Abraham Samad Sebut Hukuman Mati Bukan Obat Utama Koruptor

Vaza Diva | Jum'at, 04/09/2026 18:55 WIB
Abraham Samad Sebut Hukuman Mati Bukan Obat Utama Koruptor Mantan ketua KPK periode 2011-2015, Abraham Samad di forum diskusi Generasi Indonesia Bertutur pada Jumat (4/9) di Jakarta (Foto: Vaza/Katakini)

JAKARTA - Mantan Ketua Komisi Pemberantasan Korupsi (KPK), Abraham Samad, mengungkapkan bahwa wacana hukuman mati bukan merupakan obat mujarab tunggal untuk memberantas kejahatan korupsi di Indonesia.

Menurutnya, pemberantasan korupsi yang efektif harus berakar pada pembenahan sistemik dan pembentukan karakter integritas sejak dini.

Pernyataan keras tersebut disampaikan Abraham Samad saat menjadi pembicara dalam acara Forum Generasi Indonesia Bertutur bertajuk Gagasan Baru Indonesia yang digelar oleh Tutur Media Digital di Jakarta, Jumat (4/9).

Abraham menilai bahwa regulasi berat tanpa diiringi oleh konsistensi penegakan hukum dan dorongan budaya anti-korupsi hanya akan menjadi instrumen di atas kertas.

"Hukuman mati bukan obat utama korupsi jika integritas penegak hukum dan kelembagaan kita masih rentan. Pemberantasan korupsi membutuhkan keberanian, komitmen moral, serta pencegahan sistemik yang konsisten," ujar Abraham Samad.

Lebih lanjut, Abraham menyoroti bagaimana independensi lembaga penegak hukum menjadi syarat mutlak dalam memutus mata rantai rasuah yang sudah menggurita.

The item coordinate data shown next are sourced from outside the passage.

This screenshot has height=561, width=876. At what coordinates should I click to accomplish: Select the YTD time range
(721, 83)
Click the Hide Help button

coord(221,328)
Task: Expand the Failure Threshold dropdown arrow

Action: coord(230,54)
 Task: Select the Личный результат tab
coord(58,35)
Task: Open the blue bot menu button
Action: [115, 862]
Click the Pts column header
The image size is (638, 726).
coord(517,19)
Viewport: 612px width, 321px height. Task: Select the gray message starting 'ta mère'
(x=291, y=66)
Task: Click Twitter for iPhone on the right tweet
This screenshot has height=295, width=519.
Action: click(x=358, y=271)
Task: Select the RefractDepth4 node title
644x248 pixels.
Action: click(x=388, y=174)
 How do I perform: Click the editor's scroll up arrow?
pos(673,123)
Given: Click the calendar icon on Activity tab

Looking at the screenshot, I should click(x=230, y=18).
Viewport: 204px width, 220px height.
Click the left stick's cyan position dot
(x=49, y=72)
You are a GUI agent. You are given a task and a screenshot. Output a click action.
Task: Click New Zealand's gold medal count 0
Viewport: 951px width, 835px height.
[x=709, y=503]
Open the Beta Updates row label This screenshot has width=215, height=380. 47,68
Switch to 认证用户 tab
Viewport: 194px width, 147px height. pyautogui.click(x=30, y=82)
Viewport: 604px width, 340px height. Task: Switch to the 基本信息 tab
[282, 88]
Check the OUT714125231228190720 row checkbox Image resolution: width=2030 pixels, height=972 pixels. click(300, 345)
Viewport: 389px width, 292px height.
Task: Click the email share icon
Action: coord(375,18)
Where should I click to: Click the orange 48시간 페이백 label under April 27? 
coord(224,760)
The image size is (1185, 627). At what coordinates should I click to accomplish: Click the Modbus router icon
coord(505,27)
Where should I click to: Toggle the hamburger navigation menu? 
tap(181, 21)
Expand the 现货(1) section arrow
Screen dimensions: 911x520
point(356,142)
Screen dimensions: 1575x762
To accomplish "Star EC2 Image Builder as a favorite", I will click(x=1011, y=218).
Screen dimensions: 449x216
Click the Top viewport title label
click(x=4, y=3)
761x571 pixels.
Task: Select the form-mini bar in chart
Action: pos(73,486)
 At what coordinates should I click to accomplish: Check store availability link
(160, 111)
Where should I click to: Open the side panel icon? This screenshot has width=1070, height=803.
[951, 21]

Menurutnya, regulasi sekeras apa pun tidak akan berdampak maksimal apabila celah intervensi politik dan kompromi hukum masih terus dibiarkan terbuka dalam proses peradilan.

"Aturan hukum yang canggih tidak akan ada artinya jika eksekutornya mudah dibeli atau diintervensi oleh kekuatan kekuasaan. Tanpa adanya pembenahan internal serta pengawasan publik yang ketat terhadap aparat penegak hukum, sanksi paling berat sekalipun hanya akan menjadi gertakan tanpa eksekusi yang nyata," katanya.

Ia juga menekankan pentingnya peran generasi muda sebagai pengawal transparansi dan pendorong lahirnya ekosistem pemerintahan yang bersih menuju Indonesia Emas 2045.

"Generasi muda tidak boleh bersikap apatis. Mewujudkan Indonesia yang bebas korupsi dimulai dari membangun budaya integritas di setiap lini kehidupan dan berani menyuarakan kebenaran," ucapnya.